Since it is "dropped", there is no initial velocity, so
distance = -16t^2 + 256 , where t is in seconds and distance in feet
when it hits the ground, distance = 0
0 = -16t^2 + 256
16t^2 = 256
t^2 = 16
t = .....
distance = -16t^2 + 256 , where t is in seconds and distance in feet
when it hits the ground, distance = 0
0 = -16t^2 + 256
16t^2 = 256
t^2 = 16
t = .....
d = 1/2 * g * t^2
Where:
- d is the distance traveled (256 feet in this case)
- g is the acceleration due to gravity (approximately 32.2 feet/second^2)
- t is the time in seconds
Rearranging the equation to solve for time, we get:
t = sqrt(2d / g)
Now, let's plug in the given values and calculate the time:
t = sqrt(2 * 256 / 32.2)
t = sqrt(512 / 32.2)
t = sqrt(15.9)
t ≈ 3.99 seconds
Therefore, it would take approximately 3.99 seconds for the ball to hit the ground when dropped from the top of a 256-foot building. Rounded to two decimal places, the answer is 4.00 seconds.
h = 0.5 * g * t^2
Where:
h = height (in this case, 256 ft)
g = acceleration due to gravity (32.2 ft/s^2)
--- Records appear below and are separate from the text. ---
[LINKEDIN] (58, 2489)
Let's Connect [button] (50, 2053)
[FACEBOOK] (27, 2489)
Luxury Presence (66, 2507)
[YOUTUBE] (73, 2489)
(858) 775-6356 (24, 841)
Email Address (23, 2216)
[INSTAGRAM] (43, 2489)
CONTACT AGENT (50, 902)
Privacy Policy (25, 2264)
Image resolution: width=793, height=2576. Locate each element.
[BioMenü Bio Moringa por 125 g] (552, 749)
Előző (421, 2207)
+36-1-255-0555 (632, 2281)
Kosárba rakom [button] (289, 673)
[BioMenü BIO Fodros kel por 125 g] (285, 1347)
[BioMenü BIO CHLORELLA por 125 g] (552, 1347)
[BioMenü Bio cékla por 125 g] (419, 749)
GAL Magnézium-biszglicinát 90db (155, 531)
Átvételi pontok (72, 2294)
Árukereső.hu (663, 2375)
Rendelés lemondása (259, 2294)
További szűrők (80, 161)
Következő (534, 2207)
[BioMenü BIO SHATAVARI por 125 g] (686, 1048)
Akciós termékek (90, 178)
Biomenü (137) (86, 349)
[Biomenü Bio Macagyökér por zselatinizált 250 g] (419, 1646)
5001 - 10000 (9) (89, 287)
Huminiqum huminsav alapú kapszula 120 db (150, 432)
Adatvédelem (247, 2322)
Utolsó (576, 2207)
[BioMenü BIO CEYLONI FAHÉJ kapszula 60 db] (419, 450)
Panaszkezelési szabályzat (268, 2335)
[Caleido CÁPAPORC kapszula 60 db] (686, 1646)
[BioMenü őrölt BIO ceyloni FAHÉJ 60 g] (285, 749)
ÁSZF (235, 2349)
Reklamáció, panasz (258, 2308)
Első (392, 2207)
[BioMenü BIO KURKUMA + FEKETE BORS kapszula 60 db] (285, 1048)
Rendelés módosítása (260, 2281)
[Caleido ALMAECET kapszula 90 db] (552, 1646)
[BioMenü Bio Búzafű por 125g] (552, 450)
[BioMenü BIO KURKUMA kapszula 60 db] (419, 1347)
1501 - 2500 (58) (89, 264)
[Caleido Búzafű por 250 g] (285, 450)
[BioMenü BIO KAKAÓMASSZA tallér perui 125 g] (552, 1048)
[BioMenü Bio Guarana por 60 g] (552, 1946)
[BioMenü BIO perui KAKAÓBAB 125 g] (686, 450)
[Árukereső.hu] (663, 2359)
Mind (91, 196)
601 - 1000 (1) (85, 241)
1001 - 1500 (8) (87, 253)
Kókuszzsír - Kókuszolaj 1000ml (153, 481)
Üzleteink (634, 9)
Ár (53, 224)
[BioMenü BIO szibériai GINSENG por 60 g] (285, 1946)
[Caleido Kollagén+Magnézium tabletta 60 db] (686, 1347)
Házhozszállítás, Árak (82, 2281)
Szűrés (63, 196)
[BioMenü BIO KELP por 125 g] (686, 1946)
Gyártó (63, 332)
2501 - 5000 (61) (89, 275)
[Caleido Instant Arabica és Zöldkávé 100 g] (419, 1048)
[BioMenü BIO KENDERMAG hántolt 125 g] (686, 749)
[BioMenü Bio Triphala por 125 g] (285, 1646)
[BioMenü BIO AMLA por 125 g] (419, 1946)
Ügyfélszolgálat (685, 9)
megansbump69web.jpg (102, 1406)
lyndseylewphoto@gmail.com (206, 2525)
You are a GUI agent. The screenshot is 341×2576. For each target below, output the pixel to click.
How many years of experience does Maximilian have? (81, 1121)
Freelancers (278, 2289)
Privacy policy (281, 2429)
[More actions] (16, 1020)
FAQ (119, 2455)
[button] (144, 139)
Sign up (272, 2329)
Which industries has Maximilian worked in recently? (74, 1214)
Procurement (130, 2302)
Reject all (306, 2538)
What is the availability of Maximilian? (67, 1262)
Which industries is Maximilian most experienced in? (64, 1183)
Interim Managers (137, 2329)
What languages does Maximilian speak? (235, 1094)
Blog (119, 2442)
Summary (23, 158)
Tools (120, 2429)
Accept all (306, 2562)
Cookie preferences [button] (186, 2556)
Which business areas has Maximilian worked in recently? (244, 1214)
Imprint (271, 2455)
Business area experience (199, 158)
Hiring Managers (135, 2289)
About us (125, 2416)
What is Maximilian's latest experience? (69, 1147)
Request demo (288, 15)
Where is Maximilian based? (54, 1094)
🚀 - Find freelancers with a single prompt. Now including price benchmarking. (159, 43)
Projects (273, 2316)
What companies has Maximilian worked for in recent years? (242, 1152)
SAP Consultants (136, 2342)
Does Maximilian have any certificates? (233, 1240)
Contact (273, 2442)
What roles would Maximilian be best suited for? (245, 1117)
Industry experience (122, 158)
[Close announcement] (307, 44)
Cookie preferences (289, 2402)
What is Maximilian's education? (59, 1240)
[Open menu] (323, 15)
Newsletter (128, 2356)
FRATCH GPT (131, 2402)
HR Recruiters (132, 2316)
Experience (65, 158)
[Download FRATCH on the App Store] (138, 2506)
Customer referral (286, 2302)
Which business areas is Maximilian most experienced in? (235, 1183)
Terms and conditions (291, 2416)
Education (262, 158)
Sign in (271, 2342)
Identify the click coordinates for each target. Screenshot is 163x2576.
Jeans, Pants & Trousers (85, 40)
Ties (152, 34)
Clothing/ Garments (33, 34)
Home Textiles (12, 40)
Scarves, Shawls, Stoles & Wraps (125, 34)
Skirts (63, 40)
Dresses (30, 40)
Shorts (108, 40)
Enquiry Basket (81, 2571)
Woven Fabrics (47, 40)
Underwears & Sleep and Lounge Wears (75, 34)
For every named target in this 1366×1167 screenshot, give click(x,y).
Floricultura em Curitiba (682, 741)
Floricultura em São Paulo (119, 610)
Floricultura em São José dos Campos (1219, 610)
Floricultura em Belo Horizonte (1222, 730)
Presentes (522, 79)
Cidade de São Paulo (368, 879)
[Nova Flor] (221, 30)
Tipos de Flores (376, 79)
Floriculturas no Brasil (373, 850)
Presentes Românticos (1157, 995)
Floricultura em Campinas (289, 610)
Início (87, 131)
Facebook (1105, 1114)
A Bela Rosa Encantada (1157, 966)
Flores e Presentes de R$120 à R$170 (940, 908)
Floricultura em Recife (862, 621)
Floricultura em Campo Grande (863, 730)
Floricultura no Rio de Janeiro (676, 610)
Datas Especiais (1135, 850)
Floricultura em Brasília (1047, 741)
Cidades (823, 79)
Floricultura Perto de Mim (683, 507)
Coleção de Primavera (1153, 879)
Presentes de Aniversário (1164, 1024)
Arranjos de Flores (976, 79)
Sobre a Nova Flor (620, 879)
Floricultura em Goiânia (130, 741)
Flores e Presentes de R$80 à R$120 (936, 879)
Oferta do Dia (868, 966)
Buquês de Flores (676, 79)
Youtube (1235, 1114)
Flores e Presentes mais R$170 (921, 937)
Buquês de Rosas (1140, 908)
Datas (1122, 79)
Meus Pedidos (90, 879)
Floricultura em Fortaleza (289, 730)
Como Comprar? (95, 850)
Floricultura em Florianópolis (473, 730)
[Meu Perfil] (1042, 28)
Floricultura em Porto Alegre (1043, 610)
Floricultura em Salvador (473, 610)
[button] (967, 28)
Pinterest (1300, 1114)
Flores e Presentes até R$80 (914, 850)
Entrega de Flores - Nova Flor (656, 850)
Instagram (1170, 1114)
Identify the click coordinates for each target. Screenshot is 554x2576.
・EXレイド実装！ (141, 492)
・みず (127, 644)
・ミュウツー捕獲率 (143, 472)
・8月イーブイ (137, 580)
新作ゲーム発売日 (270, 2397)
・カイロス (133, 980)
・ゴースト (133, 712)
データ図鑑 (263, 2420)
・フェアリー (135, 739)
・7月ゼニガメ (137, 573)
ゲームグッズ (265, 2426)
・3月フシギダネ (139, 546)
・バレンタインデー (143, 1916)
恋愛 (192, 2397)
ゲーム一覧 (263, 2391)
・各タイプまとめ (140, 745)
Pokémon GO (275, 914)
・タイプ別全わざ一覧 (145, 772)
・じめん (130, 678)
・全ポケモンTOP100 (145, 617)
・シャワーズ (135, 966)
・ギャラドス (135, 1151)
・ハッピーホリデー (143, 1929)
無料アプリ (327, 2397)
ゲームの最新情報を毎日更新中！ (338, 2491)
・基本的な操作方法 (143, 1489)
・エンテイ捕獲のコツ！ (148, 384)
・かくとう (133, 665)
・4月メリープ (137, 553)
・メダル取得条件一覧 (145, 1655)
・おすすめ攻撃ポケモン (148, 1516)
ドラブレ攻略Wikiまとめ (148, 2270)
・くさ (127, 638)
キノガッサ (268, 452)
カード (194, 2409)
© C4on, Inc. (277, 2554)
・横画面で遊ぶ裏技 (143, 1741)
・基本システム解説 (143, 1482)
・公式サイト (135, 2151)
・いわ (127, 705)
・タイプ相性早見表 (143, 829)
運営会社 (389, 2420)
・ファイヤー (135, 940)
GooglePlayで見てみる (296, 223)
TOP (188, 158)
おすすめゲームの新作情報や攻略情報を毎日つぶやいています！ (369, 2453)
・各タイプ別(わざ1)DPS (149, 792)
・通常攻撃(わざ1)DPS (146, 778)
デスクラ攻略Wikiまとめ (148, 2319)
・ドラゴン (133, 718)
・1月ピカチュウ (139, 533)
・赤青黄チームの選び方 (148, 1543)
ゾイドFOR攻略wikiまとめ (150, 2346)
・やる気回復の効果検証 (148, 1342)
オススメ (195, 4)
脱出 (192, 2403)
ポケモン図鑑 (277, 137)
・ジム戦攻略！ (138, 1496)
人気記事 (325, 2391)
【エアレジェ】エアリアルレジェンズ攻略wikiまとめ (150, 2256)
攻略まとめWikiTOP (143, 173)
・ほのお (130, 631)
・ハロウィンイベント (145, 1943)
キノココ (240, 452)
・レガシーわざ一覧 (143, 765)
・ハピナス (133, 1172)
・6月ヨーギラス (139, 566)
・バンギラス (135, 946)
Rearranging the equation to solve for time (t):
t = sqrt(2h/g)
Now we can substitute the values and calculate:
t = sqrt(2 * 256 ft / 32.2 ft/s^2)
t = sqrt(512/32.2)
t = sqrt(15.9046)
t ≈ 3.99 seconds (rounded to two decimal places)
Therefore, it would take approximately 3.99 seconds for the ball to hit the ground when dropped from the top of the 256-foot building.